The senate met to debate this question many times within the space of a few days, but came to no definite conclusion. The plebeians therefore banded together on a sudden, and after mutual exhortations forsook the city, and taking possession of what is now called the Sacred Mount, established themselves beside the river Anio.1
They committed no acts of violence or sedition, but only cried aloud that they had for a long time been banished from the city by the rich,
and that Italy would everywhere afford them air, water, and a place of burial, which was all they had if they dwelt in Rome, except for the privilege of wounds and death in campaigns for the defence of the rich.
These proceedings alarmed the senate, and it sent out those of its older members who were most reasonably disposed towards the people to treat with them. The chief spokesman was Menenius Agrippa, and after much entreaty of the people and much plain speaking in behalf of the senate, he concluded his discourse with a celebrated fable.

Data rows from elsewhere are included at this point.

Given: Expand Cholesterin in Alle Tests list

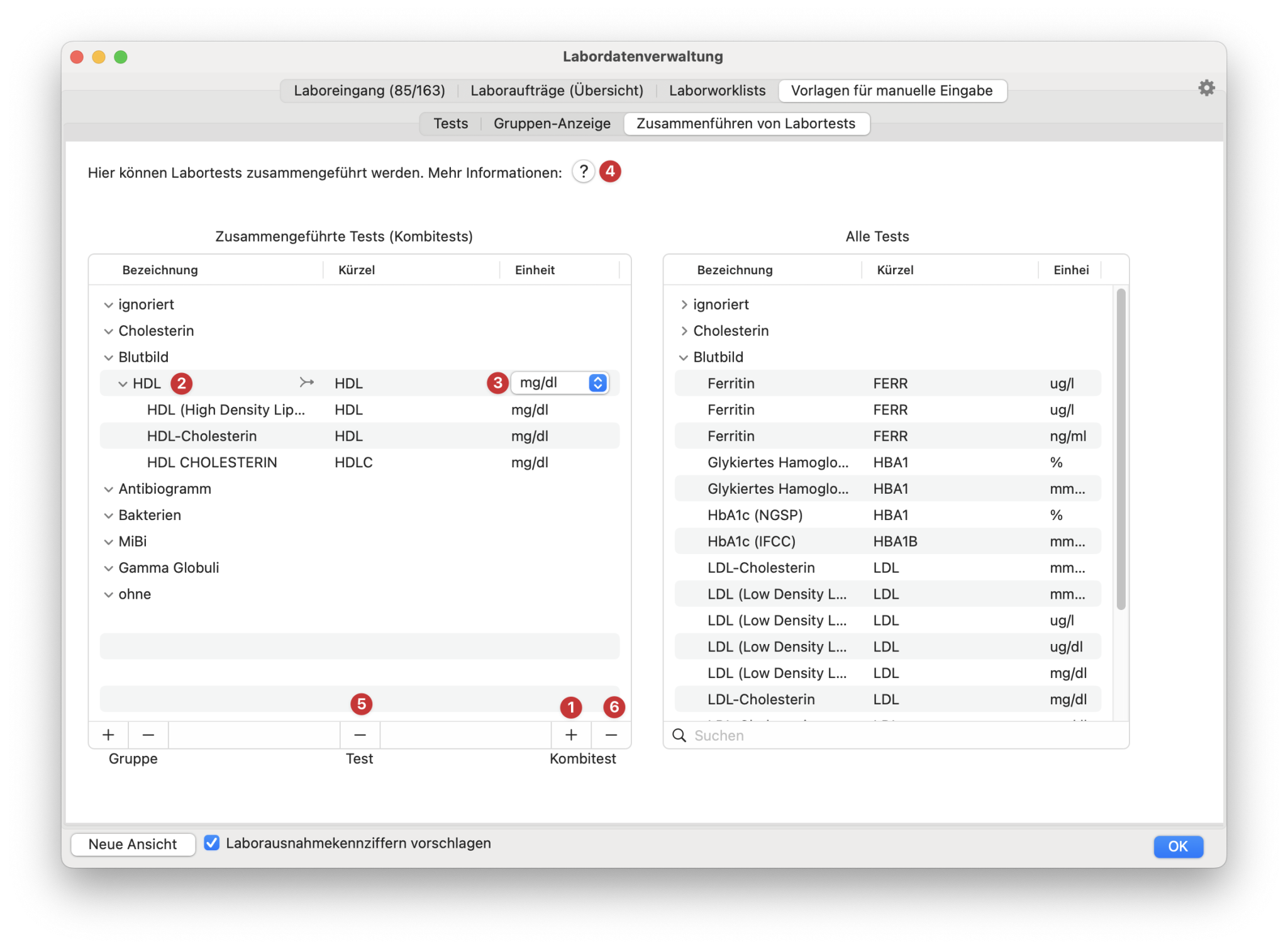Looking at the screenshot, I should pyautogui.click(x=684, y=331).
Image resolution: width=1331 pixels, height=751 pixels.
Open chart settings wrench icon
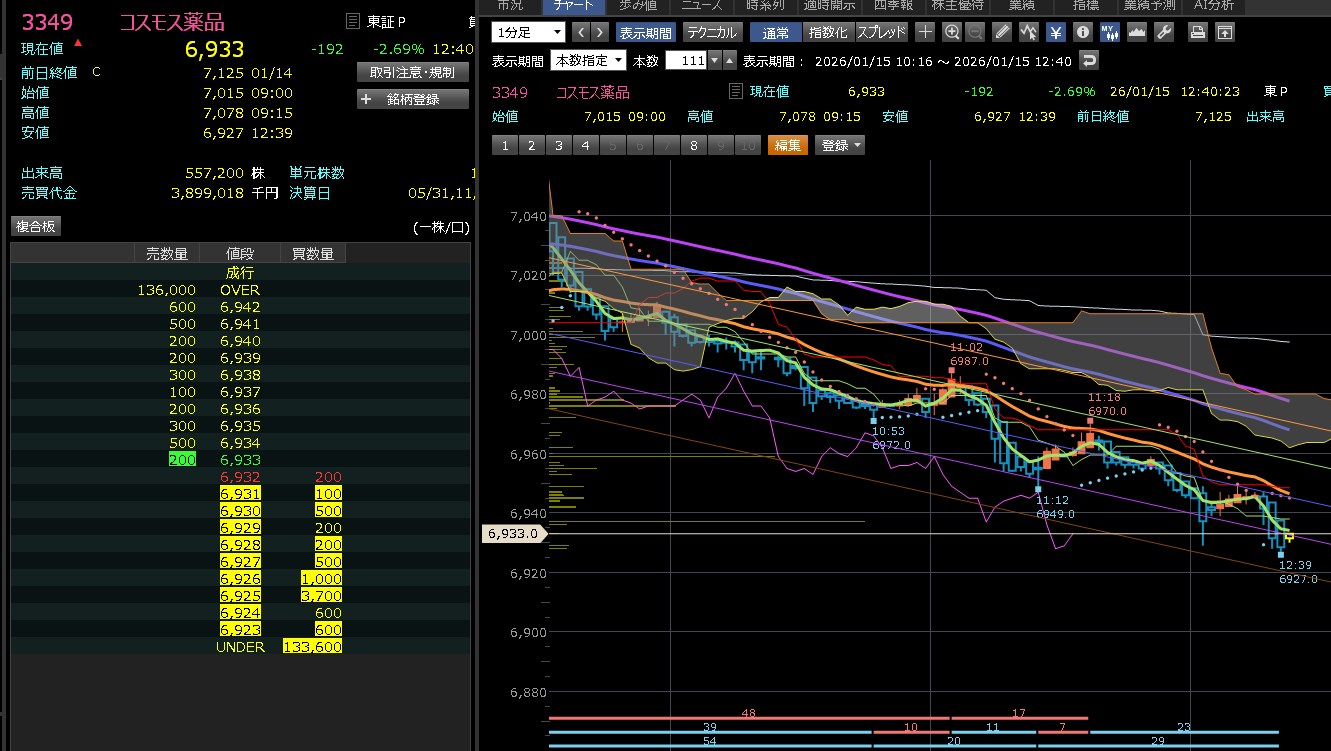tap(1163, 32)
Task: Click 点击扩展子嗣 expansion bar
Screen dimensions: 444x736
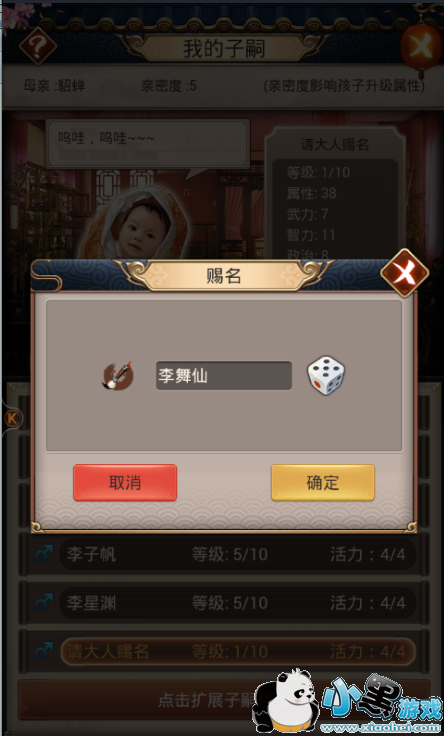Action: pyautogui.click(x=224, y=700)
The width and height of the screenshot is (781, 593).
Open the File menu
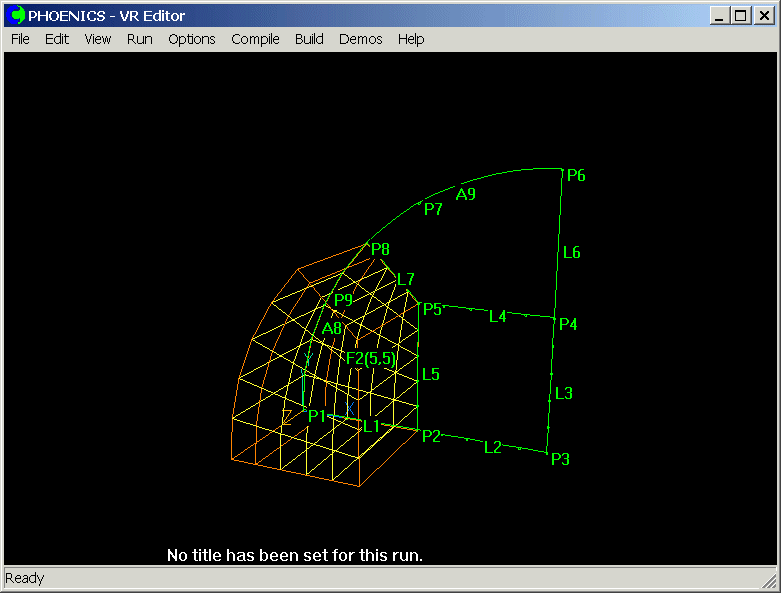pos(20,39)
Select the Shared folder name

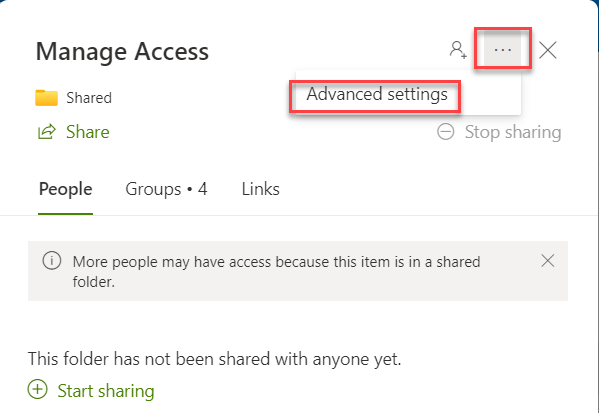pos(89,98)

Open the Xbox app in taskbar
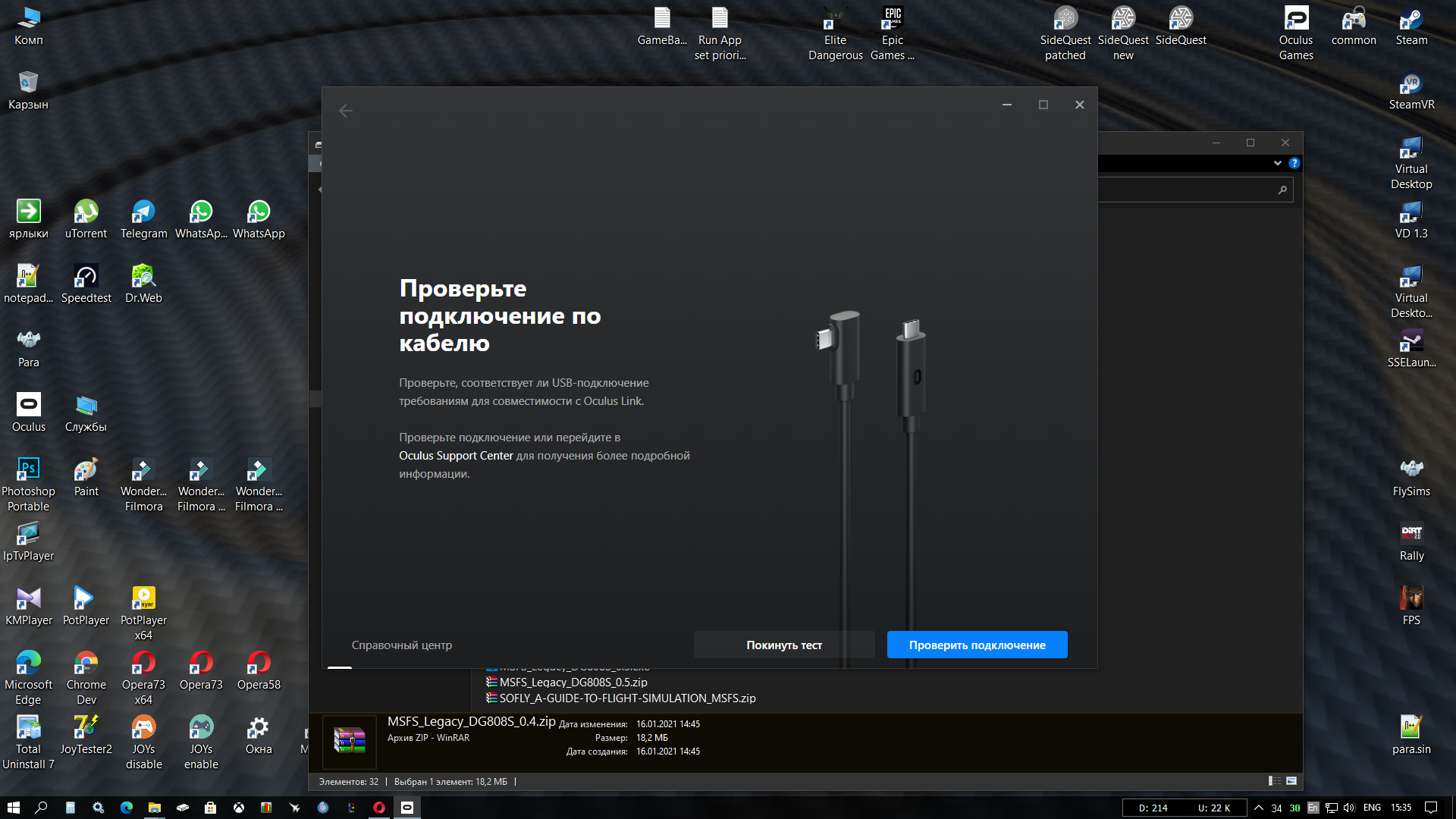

He said, namely, that all the other members of man's body once revolted against the belly, and accused it of being the only member to sit idly down in its place and make no contribution to the common welfare, while the rest underwent great hardships and performed great public services only to minister to its appetites; but that the belly laughed at their simplicity in not knowing that it received into itself all the body's nourishment only to send it back again and duly distribute it among the other members.
‘Such, then,’ said Agrippa,
‘is the relation of the senate, my fellow-citizens, to you; the matters for deliberation which there receive the necessary attention and disposition bring to you all and severally what is useful and helpful.’